Officially women were not allowed to compete over long distance far less marathons, having been discouraged for years due to the prevailing thinking that it was dangerous for their health although a small number with Ms. Greig in the vanguard had been challenging the authorities to relax the restrictions.
Indeed when she ran her world best time she was not permitted to enter the race officially and instead had to set off ahead of her all male rivals.
However she did not consider herself as a champion of womens’ rights in this, instead explaining in an interview 20 years ago,” I just ran for fun and I don’t regret that at all. I really enjoyed it out in the country in the fresh air. Today women are racing these distances, running really fast.
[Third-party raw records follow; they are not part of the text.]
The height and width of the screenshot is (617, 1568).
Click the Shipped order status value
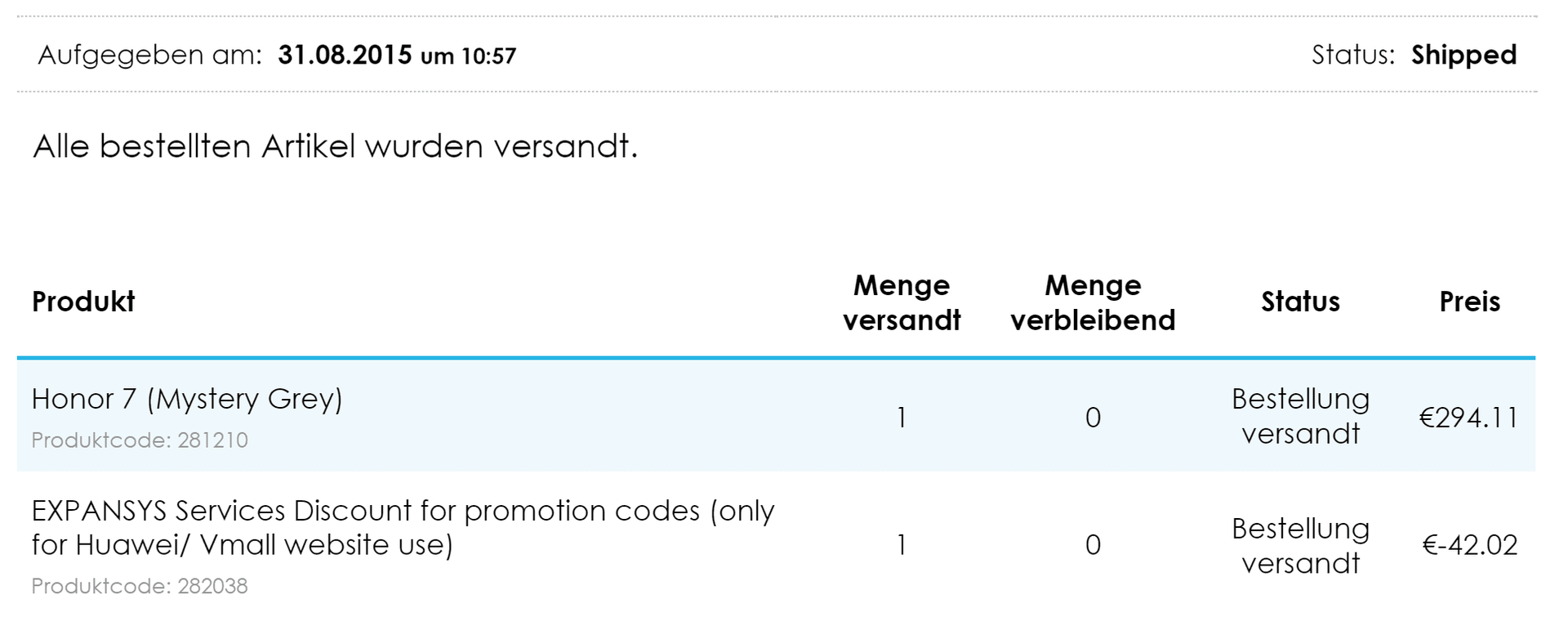1463,55
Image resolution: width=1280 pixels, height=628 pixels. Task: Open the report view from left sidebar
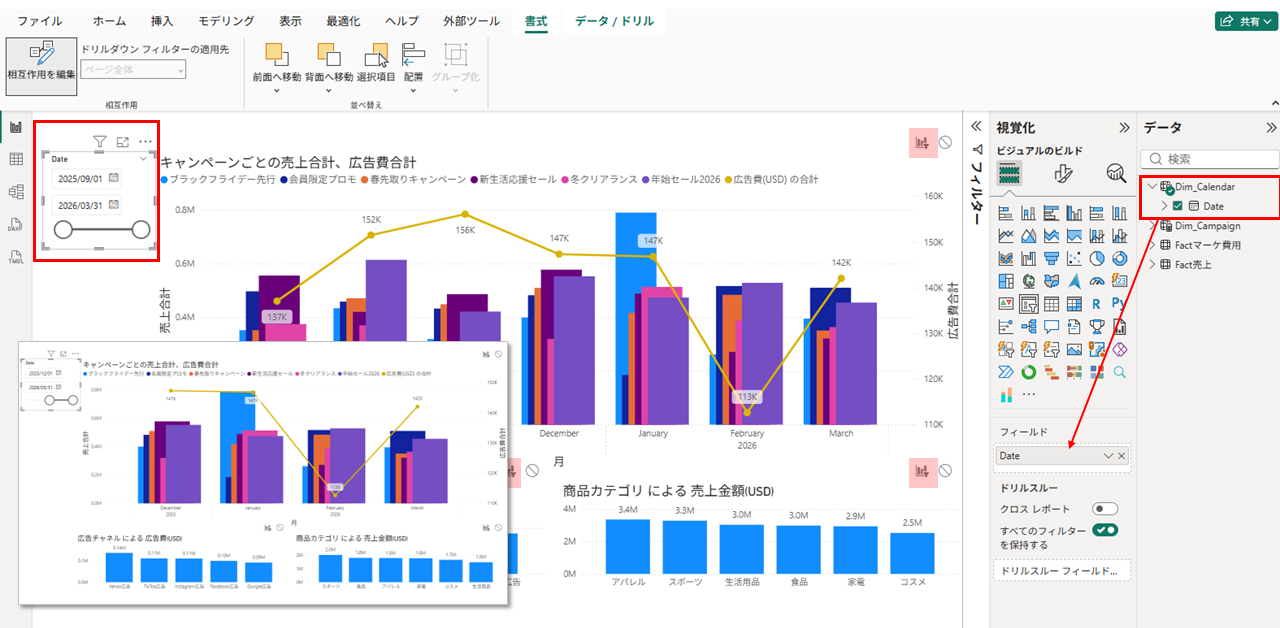(16, 127)
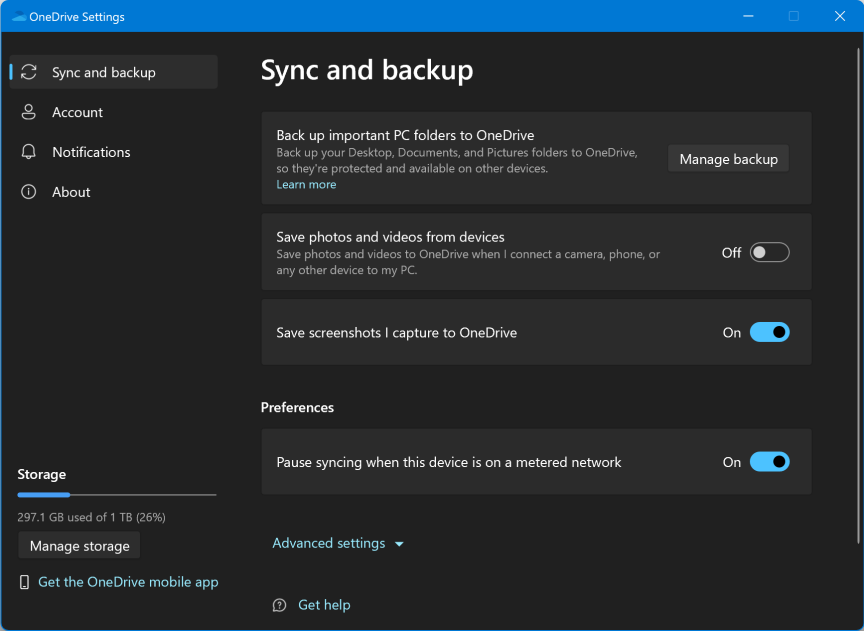Click the Account person icon in sidebar
The image size is (864, 631).
pyautogui.click(x=28, y=111)
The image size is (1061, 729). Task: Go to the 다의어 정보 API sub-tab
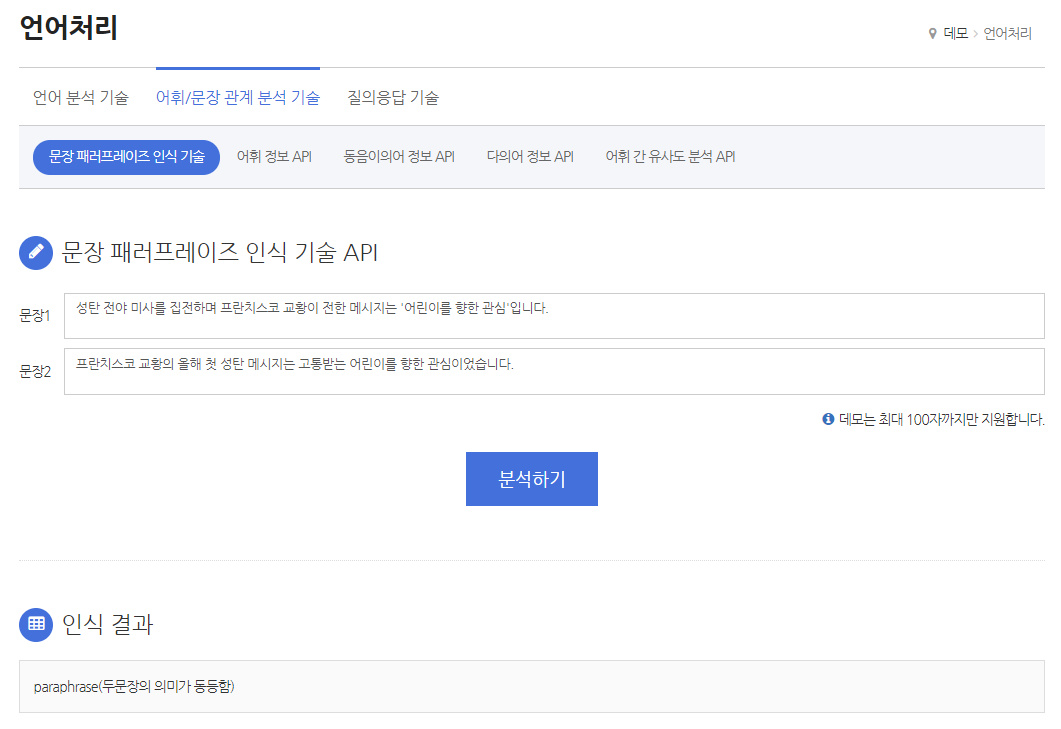point(530,157)
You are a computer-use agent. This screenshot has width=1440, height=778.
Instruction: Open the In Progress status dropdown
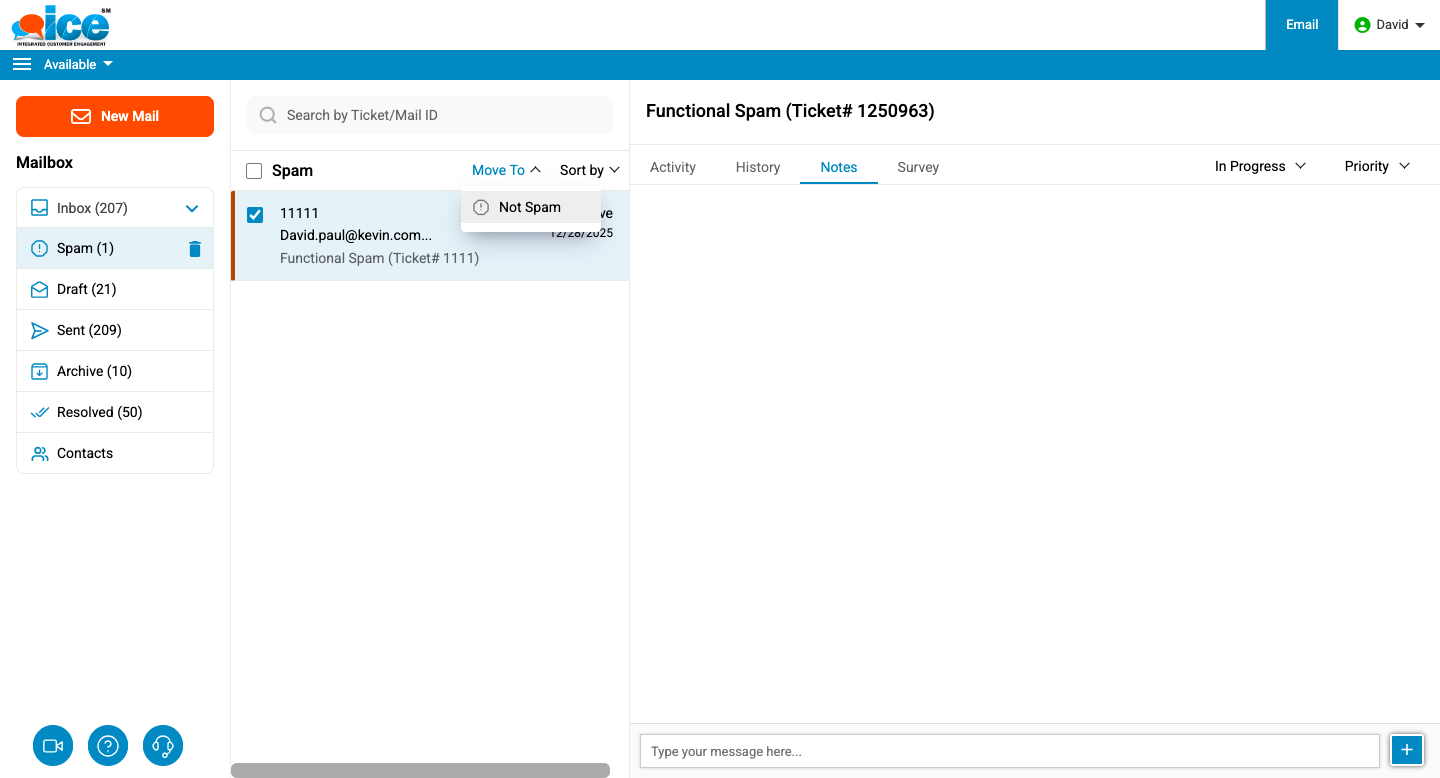[1260, 166]
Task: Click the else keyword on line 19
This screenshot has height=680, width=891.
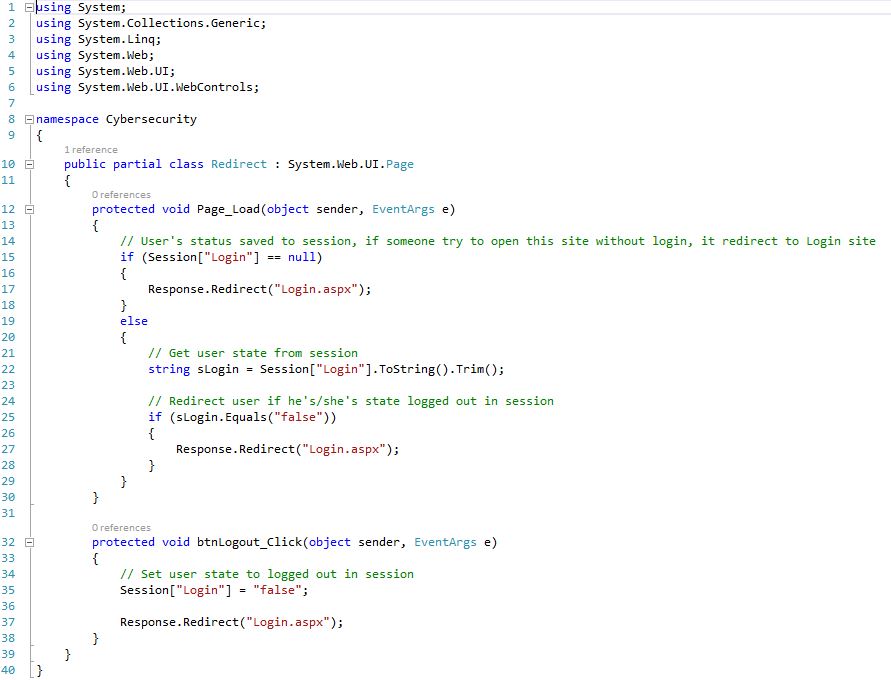Action: pyautogui.click(x=133, y=321)
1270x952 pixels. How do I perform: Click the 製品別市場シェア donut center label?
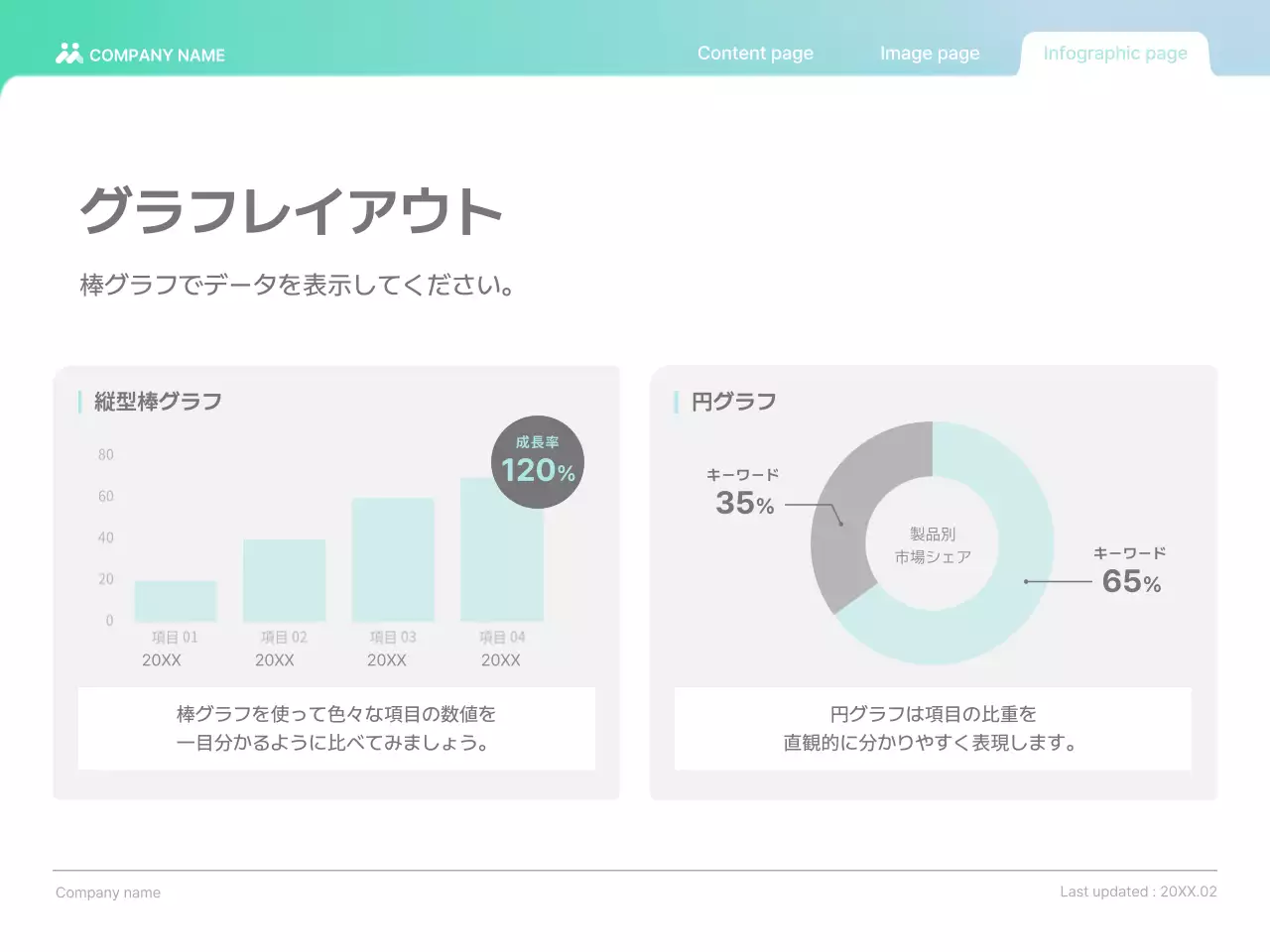pos(933,545)
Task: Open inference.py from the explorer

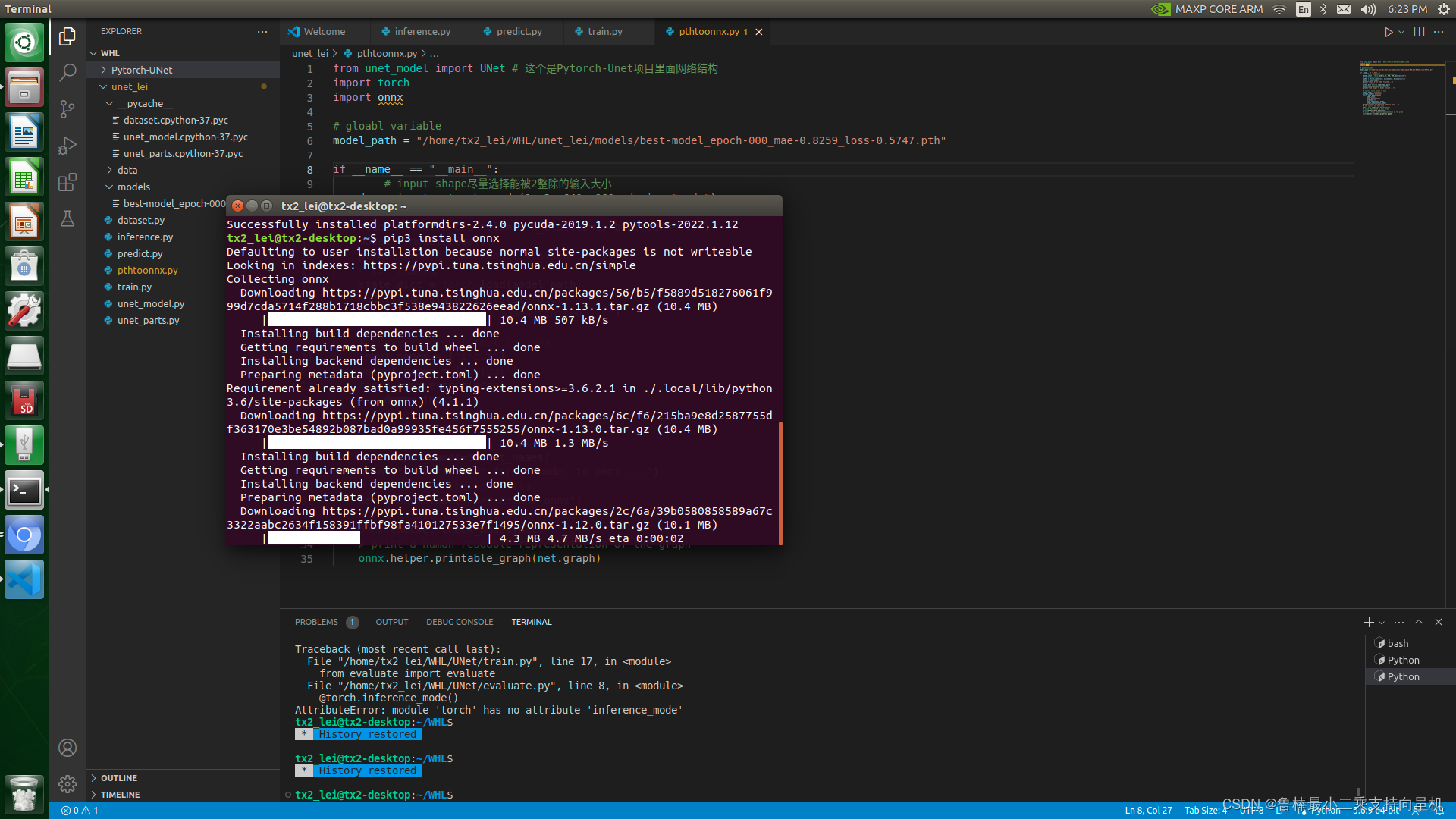Action: click(145, 237)
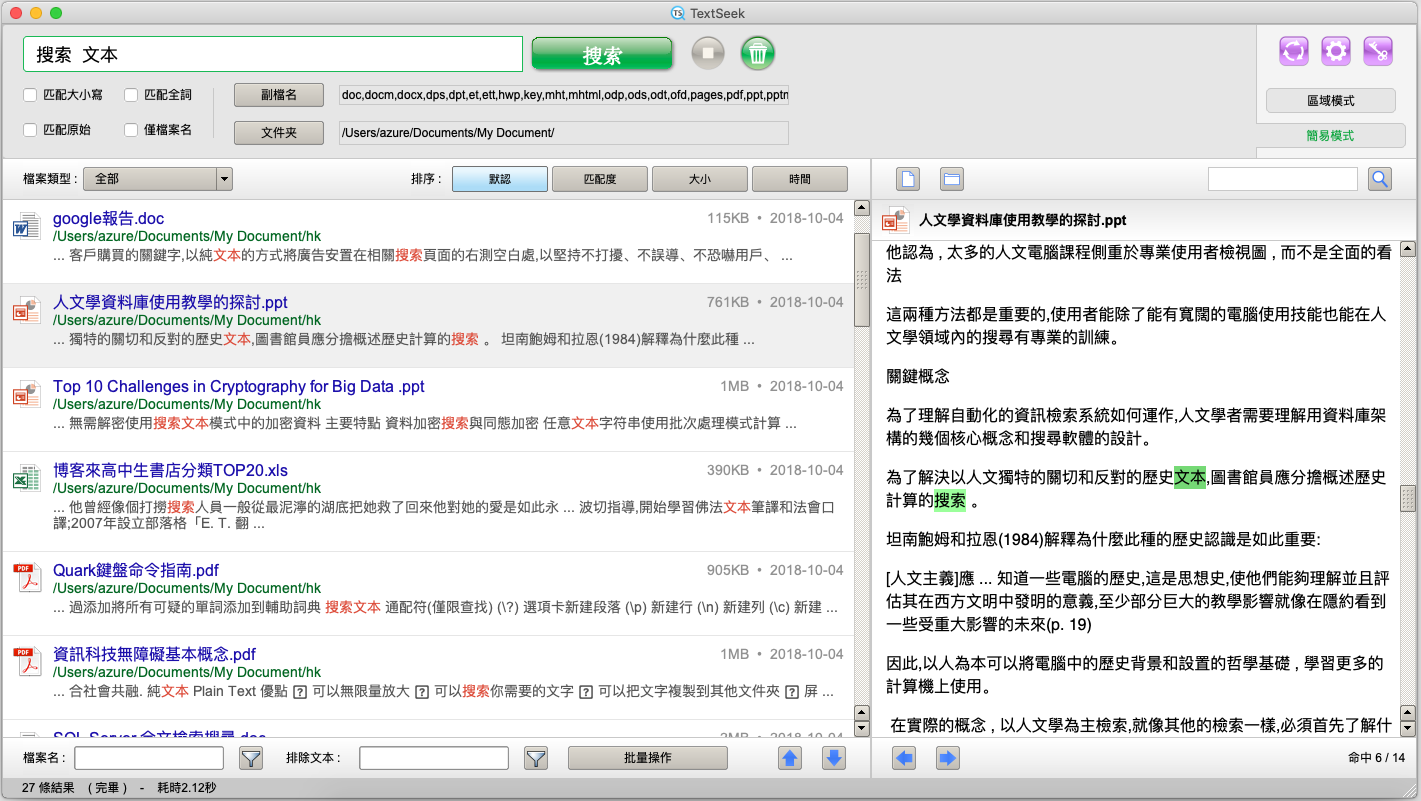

I must say I admire them.”
Well known Scottish athlete over track, country and road, the late Emmet Farrell wrote in his memoir, “Lady runners owe their liberation to people like Dale Greig from Paisley, one of the first to demonstrate that it was not abnormal for women to run long distances.”
Her world best of 3 hrs 27ms 45 secs was set during the Isle of Wight marathon on 23 May 1964, the only female participant and her debut at marathon running. She had gone there for a holiday and to run the race.
Over what was described as ‘a tough, hilly course,’ she became the first woman to dip below 3hrs 30 mins for the event, the previous best being 3hrs 37 mins, attributed to American athlete Mary Lepper in the USA.
Such was the concern for her that she was followed all the way round by an ambulance and by her mother Ann in her car. As she was not permitted to be an official competitor, she had to set off four minutes ahead of the male runners, expecting to be passed by them going up the first hill.
That did not materialise and although overtaken later by many of her rivals she remarked later, “ I caught some towards the end as they began to wane in the last few miles.” None the worse for her experience, she danced the night away in the Royal York Hotel in Ryde before rising early the next morning for a swim prior to her return trip north.
Afterwards the organisers were reprimanded by the regional athletic authority for having allowed a woman to run! Although her mark was beaten a few months later by New Zealand athlete Mildred Sampson, she retained the British record for 11 years.
Other notable achievements included in 1971 being the first woman to complete the Isle of Man 40-mile race over the famous TT course as well as the punishing race up and down Ben Nevis, and in 1972, the London-Brighton 55 miles road race.
Again this was an event in which she was not allowed to compete officially and had to set off from Westminster Bridge an hour ahead of the men at 6am, equipped with a map in case she lost her way and completing the course in an excellent 8½ hours.
In 1974 she won the inaugural world womens’ veterans’ marathon in Paris, the first time men and women had been allowed to run together over the distance.
Dale Sheldon Greig was born in Paisley where she was brought up with her twin sister Cynthia and lived all her life. At school she showed promise as a sprinter while in 1956 she won the Scottish Universities’ quarter mile title and was runner up in the Scottish womens’ half mile championship.
Inspired by the career of Arthur Newton, she began to focus on distance running, enjoying particular success at cross country in which she made her international debut against England in 1957 at Musselburgh Racecourse. Between then and 1968 she won the Scottish cross country title four times while on the track she won three bronze medals in the mile at the Scottish championships. Initially she competed for Bellahouston Harriers before setting up her own club in Paisley, Tannahill Harriers.
She was a founder member of the Scottish Womens’ Cross Country Union which she served as Secretary and then Treasurer for many years as well as being a race organiser.
A swimming pool accident in the early 1980s in which she injured her feet led to her reluctantly having to stop running in 1987 although she maintained her interest in the sport. She also wrote a column in the 1950s and 60s for the magazine,The Scots Athlete, which she called ‘Dale’s Diary’ in a nod to a popular radio programme of the time.
Last year she was honoured by being inducted into Scottish Athletics’ Hall of Fame. As someone who never sought the limelight, her achievements have tended to be overlooked somewhat but merit a much higher profile.